The check we added is embarrassingly simple. At the moment the service hands off from the warmup buffer to the live feed, compare the log of the last seed value against the log of the first live value. If the absolute log difference exceeds a small threshold — we picked roughly log(3) — refuse to proceed and emit a loud ERROR log line.

In pseudocode:

def check_seed_scale(seed_log_values, first_live_value):
    if not seed_log_values:
        return
    last_seed = seed_log_values[-1]
    live = math.log(first_live_value)
    gap = abs(live - last_seed)
    if gap > SEED_SCALE_LOG_THRESHOLD:
        raise SeedScaleMismatch(
            f"warmup-seed/live scale MISMATCH "
            f"seed last value: exp({last_seed:.4f}) = {math.exp(last_seed):.4f}  "
            f"live value: {first_live_value:.4f}  "
            f"log gap: {gap:.4f} > threshold {SEED_SCALE_LOG_THRESHOLD:.4f}"
        )

It is twenty lines of code in total, including the message. It runs once per session per series. It cannot generate a false positive on a normal restart because the warmup buffer's last point and the first live value should differ by at most a single step's drift, which is tiny in log space.

There is no defensiveness magic here. The whole pattern is: at every place where two systems hand off a value, write down what each system thinks the value's order of magnitude should be, and refuse to proceed if they disagree.
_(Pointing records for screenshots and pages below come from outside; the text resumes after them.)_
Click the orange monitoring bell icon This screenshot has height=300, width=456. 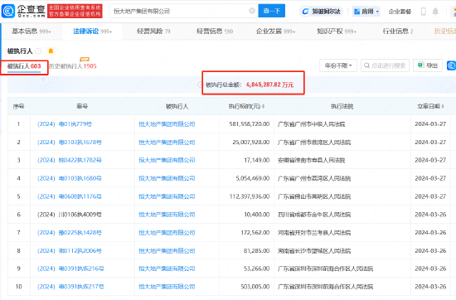tap(51, 51)
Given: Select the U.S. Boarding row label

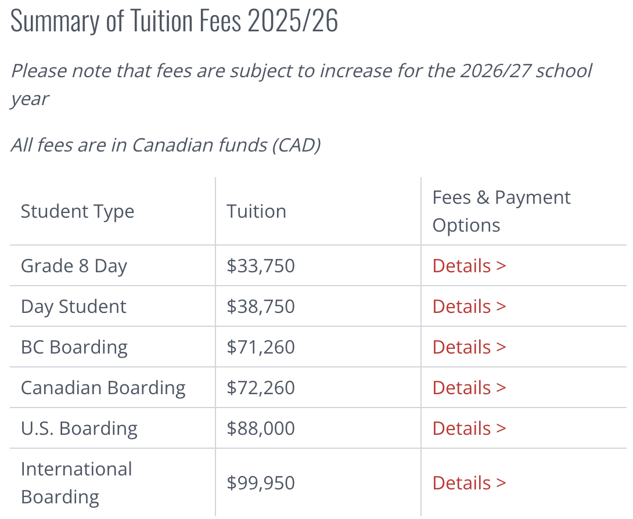Looking at the screenshot, I should point(79,428).
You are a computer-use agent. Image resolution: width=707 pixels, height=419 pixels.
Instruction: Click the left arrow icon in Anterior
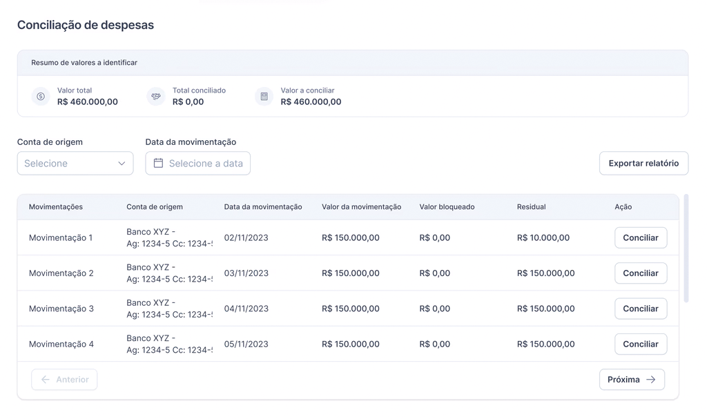46,380
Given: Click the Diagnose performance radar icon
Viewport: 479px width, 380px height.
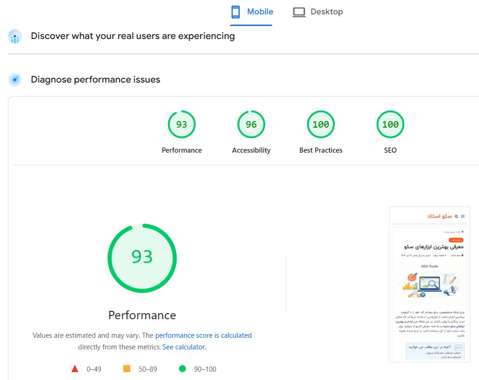Looking at the screenshot, I should click(15, 80).

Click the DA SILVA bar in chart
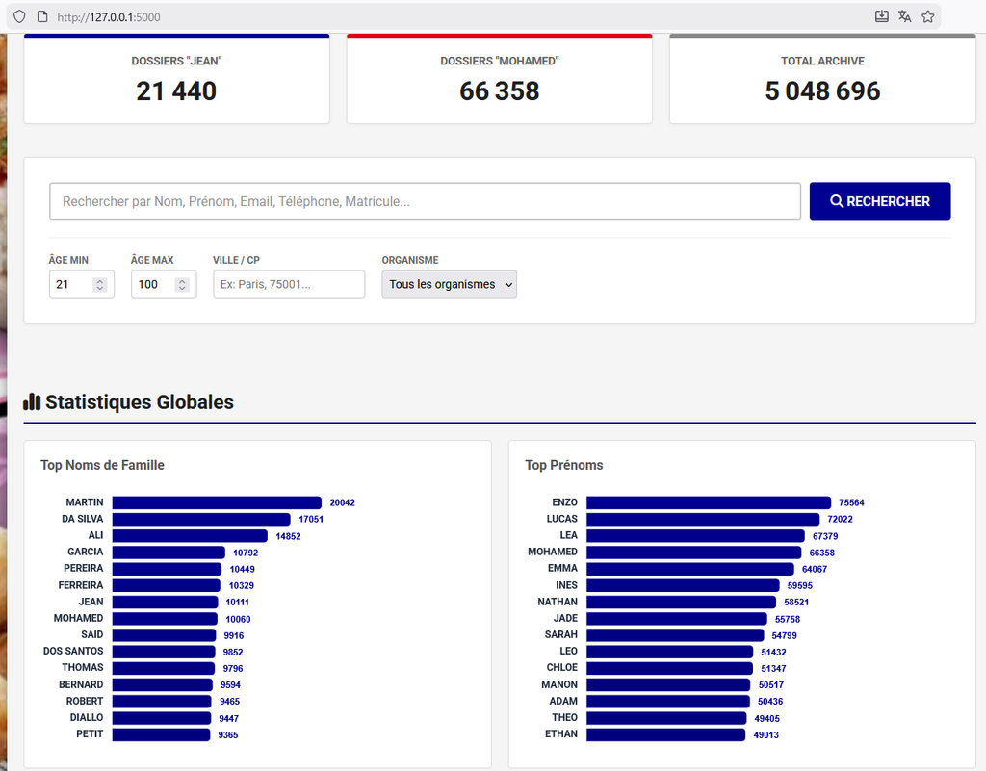click(x=200, y=519)
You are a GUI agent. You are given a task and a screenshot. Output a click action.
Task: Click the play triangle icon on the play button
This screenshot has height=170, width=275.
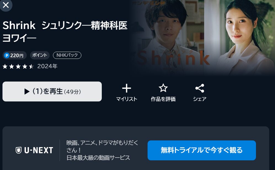[x=27, y=91]
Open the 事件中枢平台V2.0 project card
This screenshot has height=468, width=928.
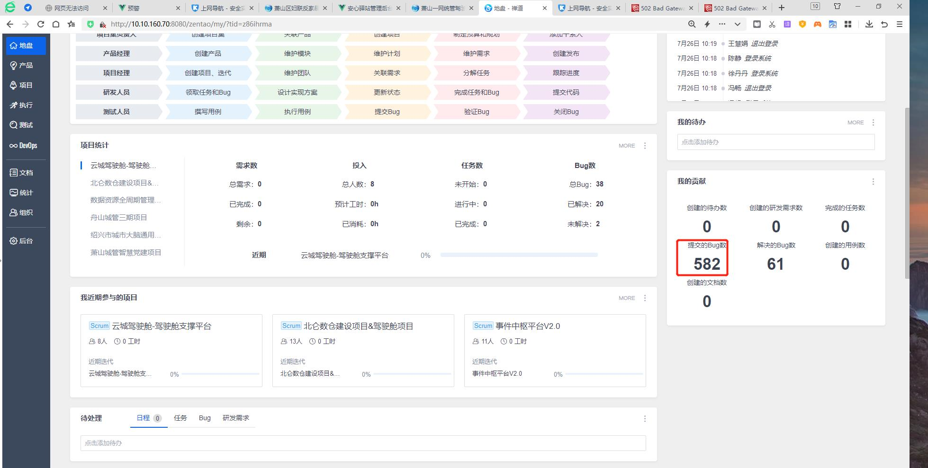tap(527, 326)
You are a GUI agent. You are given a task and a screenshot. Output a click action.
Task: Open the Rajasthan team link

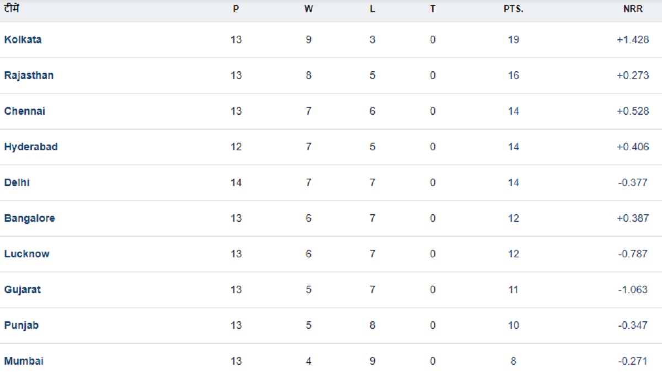click(29, 75)
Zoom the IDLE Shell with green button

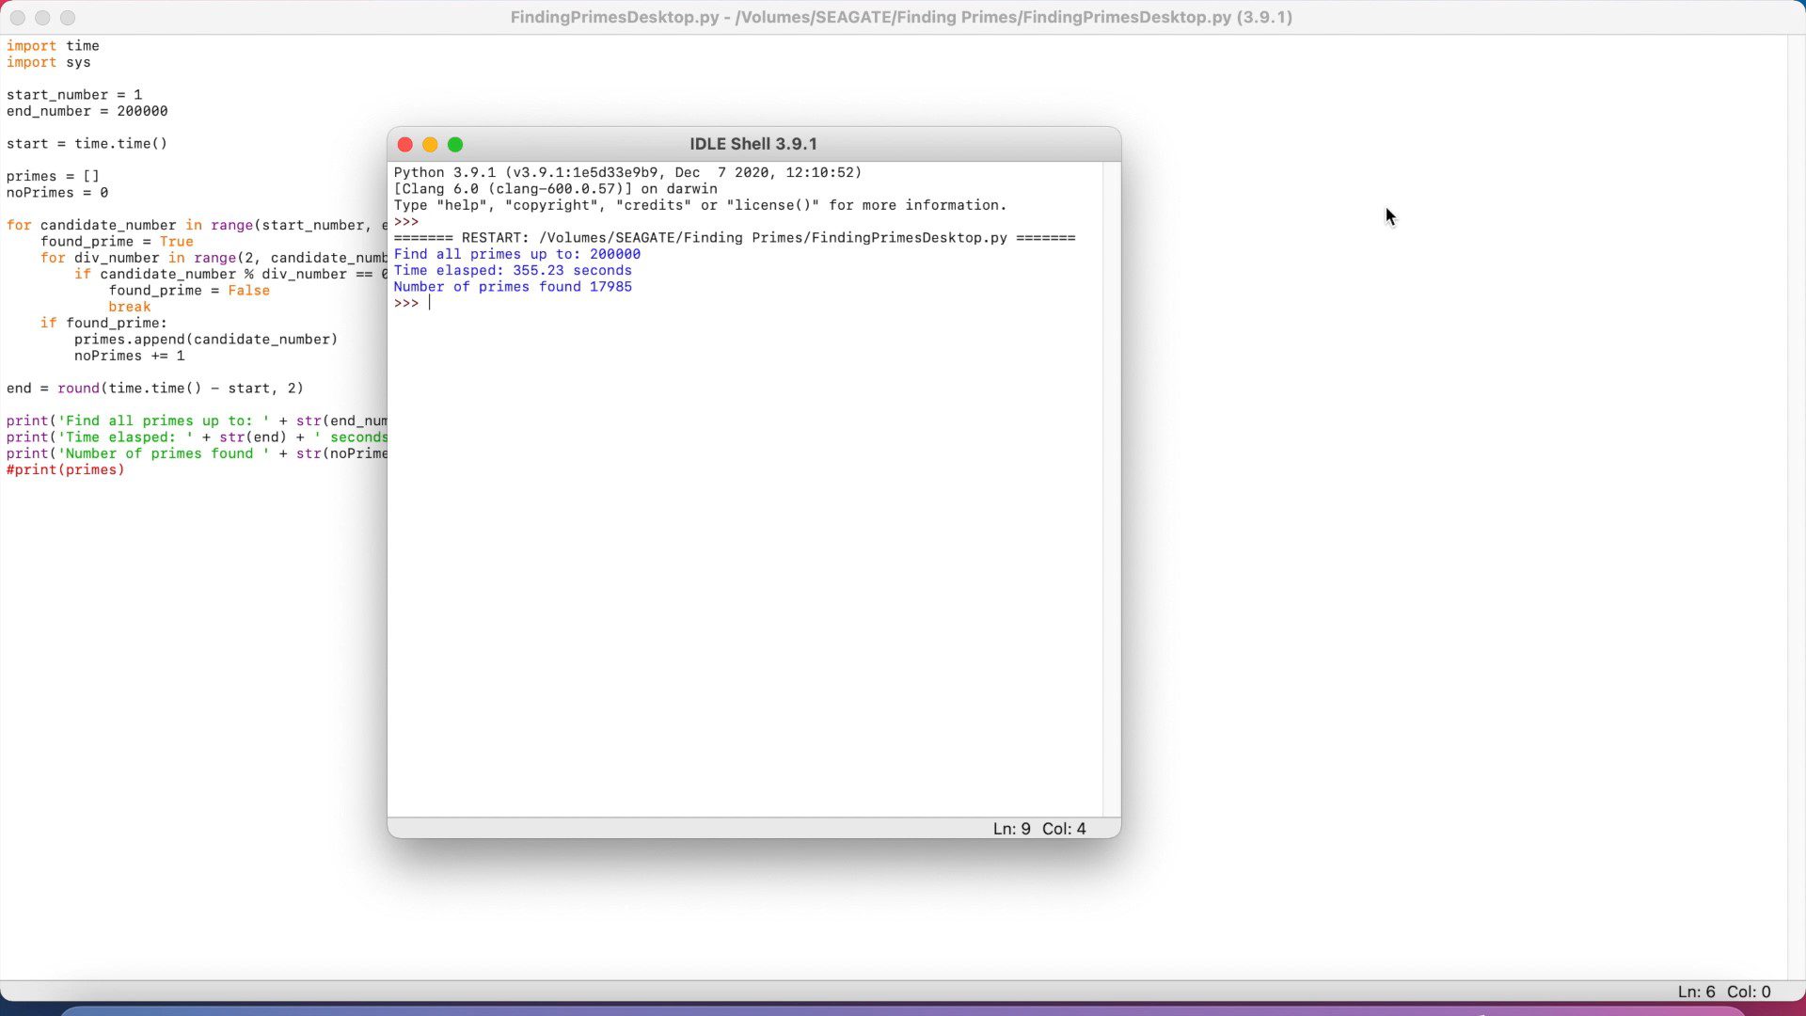455,145
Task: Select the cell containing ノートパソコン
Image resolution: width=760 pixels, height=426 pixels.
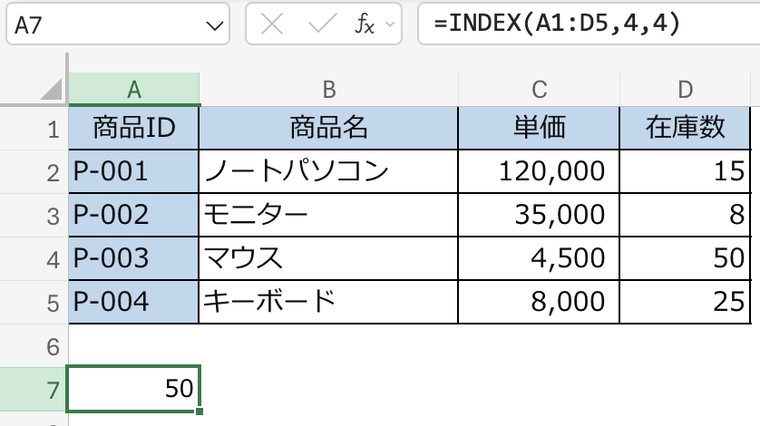Action: pos(328,171)
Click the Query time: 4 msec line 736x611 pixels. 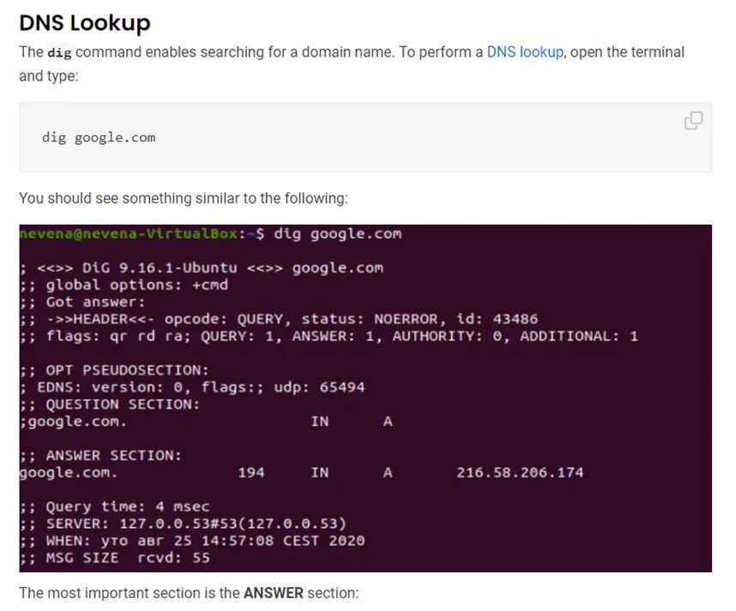point(115,506)
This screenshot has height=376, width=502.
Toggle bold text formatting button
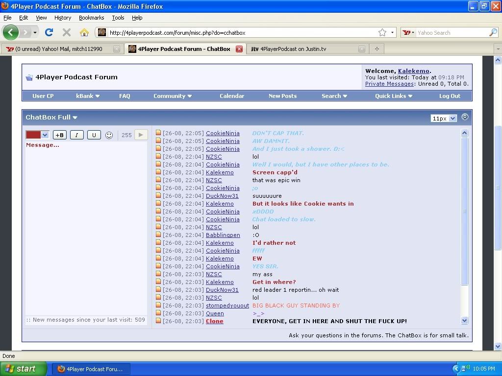point(59,135)
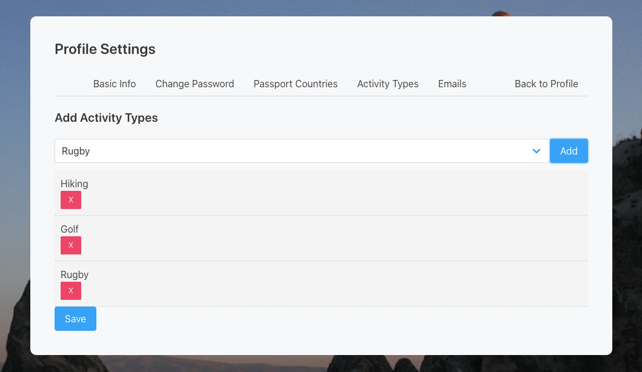
Task: Go to the Passport Countries tab
Action: (295, 84)
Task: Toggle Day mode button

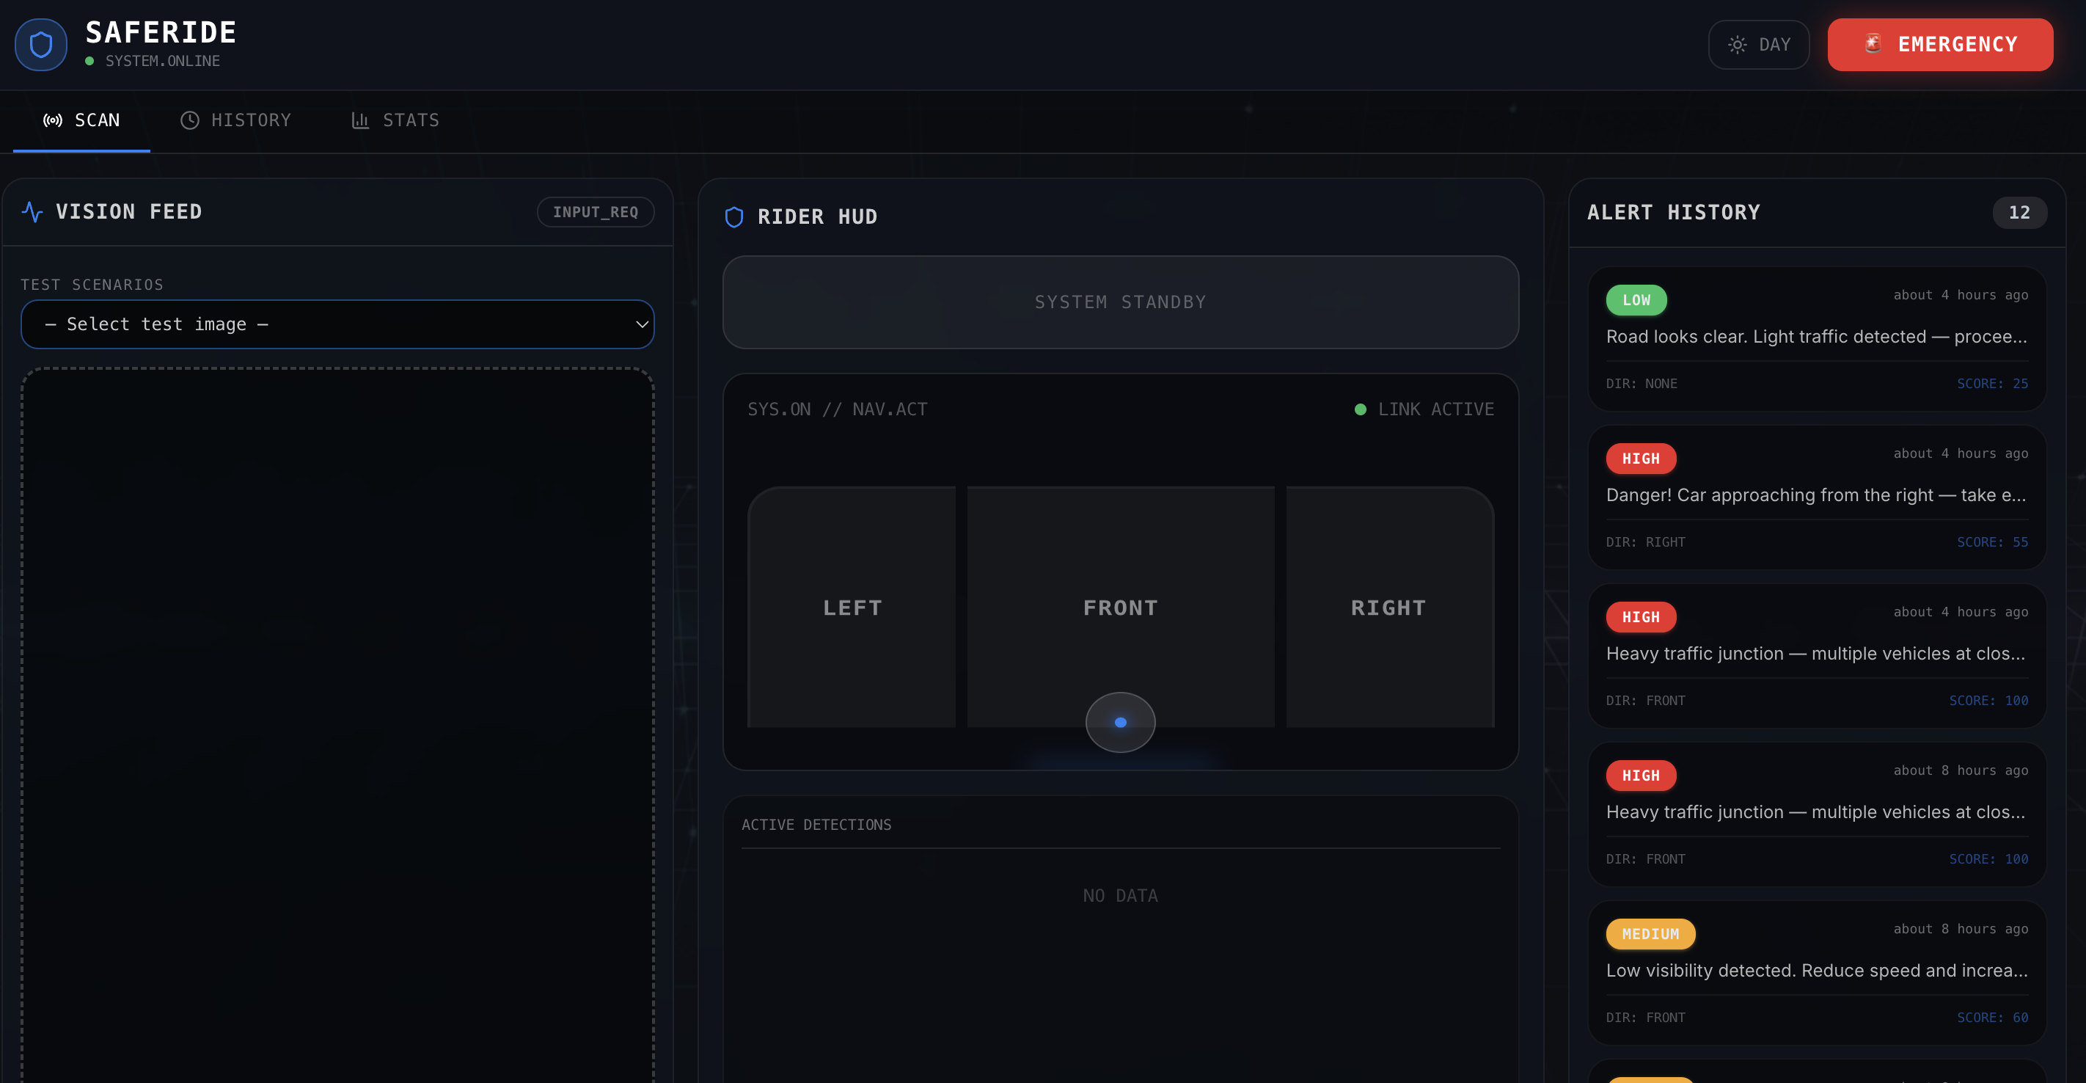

What happened when it fired¶

Some weeks after the guard landed, a series was being re-introduced after a refactor of the warmup pipeline. The first bar after boot closed at 00:01 UTC. The scale guard logged:

warmup-seed/live scale MISMATCH
  seed last value: exp(5.3672) = 214.2580
  live value:      21407.6000
  log gap:         4.6043 > threshold 1.0986

Exactly 100× off. The seed had been fetched from a historical source that quoted the raw value; the live streaming feed served the provider's integer-scaled notation. The guard refused to proceed on that series. The service logged, continued running on every other path, and did not act on a single mis-scaled value.

The fix was a one-line scale normalisation in the warmup fetcher — the kind of fix that takes ten minutes to write and twenty minutes to add a regression test for. Without the guard, the same fix would have been a forensic exercise on top of a stack of bad outputs.

Why we almost did not write it¶

Twenty lines of code is not the cost. The cost is that for the first six months it does nothing observable, and the temptation is to read it as dead code and delete it. The thing that survives the next refactor is the thing whose value is most obvious — and a defensive guard's value is only obvious in the eight seconds between when it fires and when somebody patches the upstream cause.

Two habits keep guards alive:

Make them loud. ERROR-level log line with the exact numbers. Not WARN, not INFO. Loud enough that anybody watching the log shipper sees it the morning of.
Make the threshold readable. SEED_SCALE_LOG_THRESHOLD = math.log(3) is more honest than a magic 1.0986. The next person to read the code should be able to ask "should this be tighter?" without doing arithmetic.

The pattern in one line¶

Every place two systems hand off a value, write the smallest possible check that says "these had better be on the same scale" — and let it fail loud. The cost is twenty lines and a noisy log. The upside is that an entire class of silent-corruption bugs becomes a one-line fix in the warmup pipeline rather than a forensic dig through a week of bad outputs.

We will keep writing these. They earn their keep on the day they fire.